> Brief: Every line of the material is to be set down exactly as written.

[Data under study Boundary: Start]

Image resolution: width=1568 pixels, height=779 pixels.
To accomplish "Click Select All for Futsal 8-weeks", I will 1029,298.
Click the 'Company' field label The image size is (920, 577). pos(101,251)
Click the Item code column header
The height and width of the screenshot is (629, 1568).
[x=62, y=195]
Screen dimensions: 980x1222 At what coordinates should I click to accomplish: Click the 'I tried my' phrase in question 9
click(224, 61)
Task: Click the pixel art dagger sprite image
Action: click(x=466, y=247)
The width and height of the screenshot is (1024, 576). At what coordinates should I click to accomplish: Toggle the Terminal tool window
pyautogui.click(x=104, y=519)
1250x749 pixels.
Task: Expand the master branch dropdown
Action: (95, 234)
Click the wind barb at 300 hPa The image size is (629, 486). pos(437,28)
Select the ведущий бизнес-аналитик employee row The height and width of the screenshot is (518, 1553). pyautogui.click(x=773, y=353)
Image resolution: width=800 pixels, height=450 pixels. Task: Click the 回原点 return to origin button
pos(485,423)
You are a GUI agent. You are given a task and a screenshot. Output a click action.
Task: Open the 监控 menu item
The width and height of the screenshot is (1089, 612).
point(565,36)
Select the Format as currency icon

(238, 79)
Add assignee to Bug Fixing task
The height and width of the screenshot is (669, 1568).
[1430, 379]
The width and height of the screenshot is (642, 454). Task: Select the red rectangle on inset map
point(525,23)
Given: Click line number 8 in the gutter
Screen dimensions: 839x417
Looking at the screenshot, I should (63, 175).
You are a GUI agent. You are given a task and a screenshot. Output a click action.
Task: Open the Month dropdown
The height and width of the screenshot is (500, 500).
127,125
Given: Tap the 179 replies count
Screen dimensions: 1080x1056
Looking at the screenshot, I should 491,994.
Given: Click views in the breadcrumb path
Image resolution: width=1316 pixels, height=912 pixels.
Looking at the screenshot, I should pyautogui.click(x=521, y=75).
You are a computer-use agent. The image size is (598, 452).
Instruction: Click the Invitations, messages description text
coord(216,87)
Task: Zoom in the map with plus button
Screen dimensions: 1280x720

[Data under study Boundary: End]

> Response:
Image resolution: width=1568 pixels, height=779 pixels.
To accomplish "Click Select All for Futsal 8-weeks", I will 1029,298.
Click the 'Company' field label The image size is (920, 577). pos(101,251)
Click the Item code column header
The height and width of the screenshot is (629, 1568).
[x=62, y=195]
Screen dimensions: 980x1222 At what coordinates should I click to accomplish: Click the 'I tried my' phrase in question 9
click(224, 61)
Task: Click the pixel art dagger sprite image
Action: click(x=466, y=247)
The width and height of the screenshot is (1024, 576). At what coordinates should I click to accomplish: Toggle the Terminal tool window
pyautogui.click(x=104, y=519)
1250x749 pixels.
Task: Expand the master branch dropdown
Action: (95, 234)
Click the wind barb at 300 hPa The image size is (629, 486). pos(437,28)
Select the ведущий бизнес-аналитик employee row The height and width of the screenshot is (518, 1553). pyautogui.click(x=773, y=353)
Image resolution: width=800 pixels, height=450 pixels. Task: Click the 回原点 return to origin button
pos(485,423)
You are a GUI agent. You are given a task and a screenshot. Output a click action.
Task: Open the 监控 menu item
The width and height of the screenshot is (1089, 612).
point(565,36)
Select the Format as currency icon

(238, 79)
Add assignee to Bug Fixing task
The height and width of the screenshot is (669, 1568).
[1430, 379]
The width and height of the screenshot is (642, 454). Task: Select the red rectangle on inset map
point(525,23)
Given: Click line number 8 in the gutter
Screen dimensions: 839x417
Looking at the screenshot, I should (63, 175).
You are a GUI agent. You are given a task and a screenshot. Output a click action.
Task: Open the Month dropdown
The height and width of the screenshot is (500, 500).
127,125
Given: Tap the 179 replies count
Screen dimensions: 1080x1056
Looking at the screenshot, I should 491,994.
Given: Click views in the breadcrumb path
Image resolution: width=1316 pixels, height=912 pixels.
Looking at the screenshot, I should pyautogui.click(x=521, y=75).
You are a computer-use agent. The image size is (598, 452).
Instruction: Click the Invitations, messages description text
coord(216,87)
Task: Zoom in the map with plus button
Screen dimensions: 1280x720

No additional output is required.